Accordingly, it is essential to have a storage system in place that reliably supports a 24/7 streamlined workflow with extremely high computational power. To facilitate effective collaboration, data accessibility has to be instant and intuitive. Researchers need the ability to tag, catalog, and search the metadata content of files via natural language, and be able to utilize files and content based on metadata fields instead of file names.
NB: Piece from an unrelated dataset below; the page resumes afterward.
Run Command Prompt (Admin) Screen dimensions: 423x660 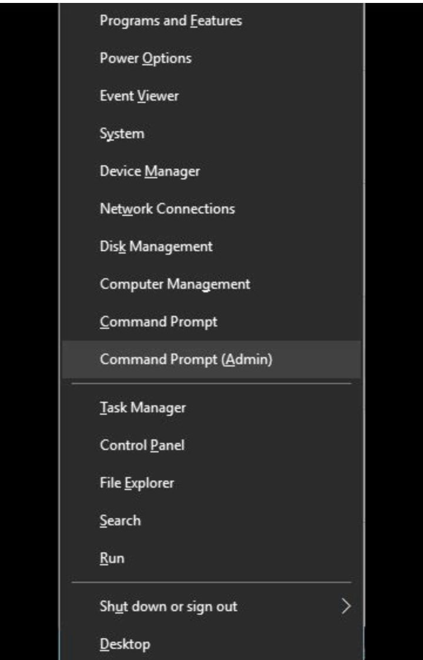(x=186, y=359)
Considering the data in a more technical light, it’s important to recognize that data workflows between and even within different data science techniques can vary extensively. This frequently results in a temptation to create discrete, highly purpose-tuned storage solutions for each workflow. Unfortunately, these discrete “storage puddles” tend to deliver low capacity and performance utilization when considered in the aggregate, and they increase overall storage maintenance costs. Moreover, data movement between storage puddles required for different stages in the data science workflow can be especially inefficient from a time and capacity perspective. Instead, use of a centralized parallel file system avoids the pitfalls of over-tuned and segmented storage while delivering high capacity and performance utilization.
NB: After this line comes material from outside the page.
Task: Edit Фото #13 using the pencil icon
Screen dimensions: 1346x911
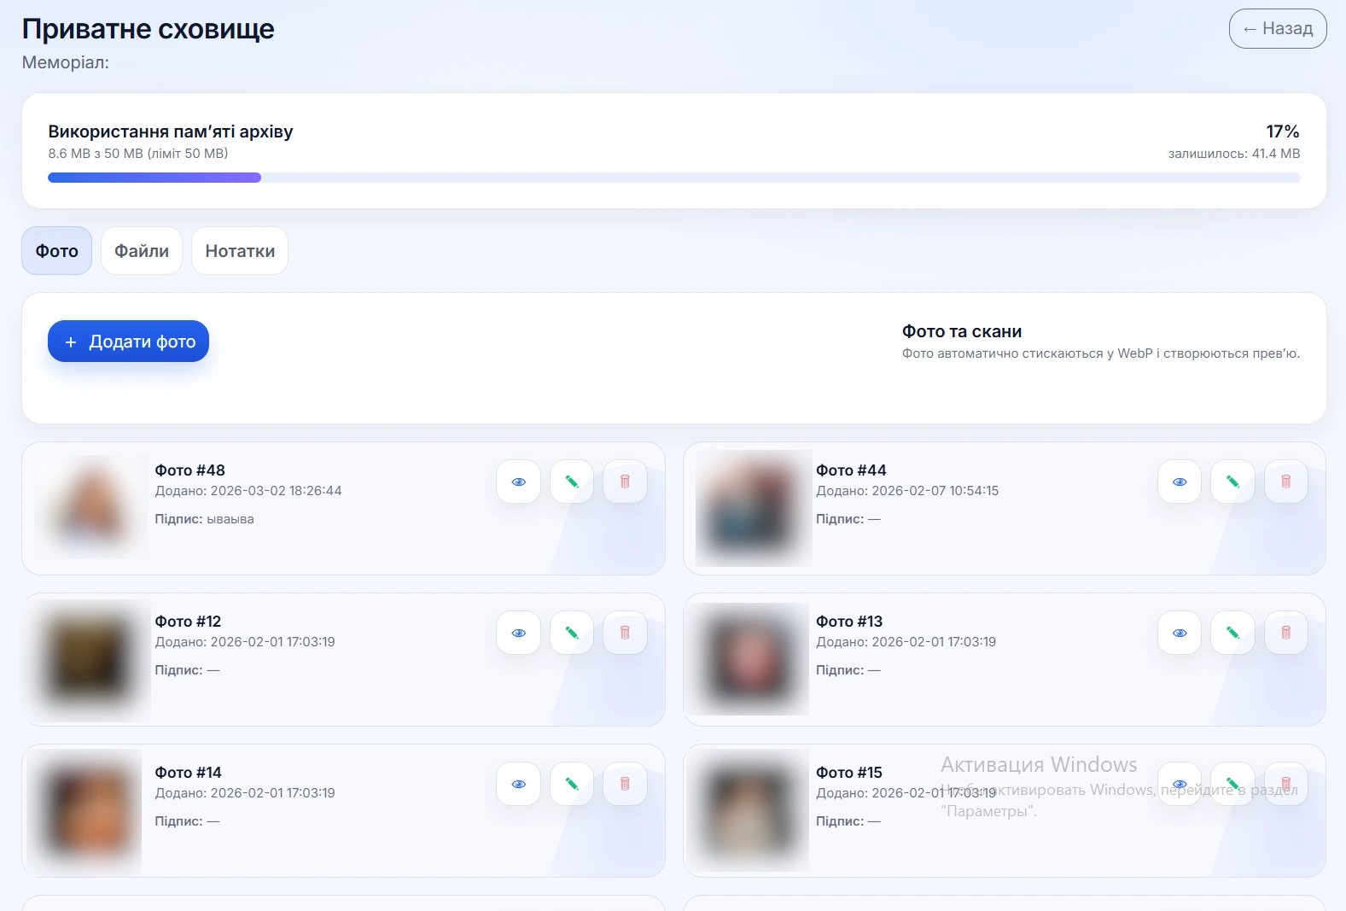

When attempting to determine what storage solutions best fit one’s problem, emphasis should be placed on understanding workflow behavior, rather than on isolated and often unrepresentative performance of generic benchmarks. In doing so one recognizes that most data science workflows have varying I/O requirements during their many phases, each of which rarely mimic any artificial benchmarks. Thereafter, careful staging of these workflows to avoid destructive interference with others of differing storage needs (e.g. the impact of small file workflows on streaming workflows) is crucial to maintaining storage performance. Finally, architecture of a balanced I/O subsystem (from client to network to storage) is equally important to avoid workflow bottlenecks.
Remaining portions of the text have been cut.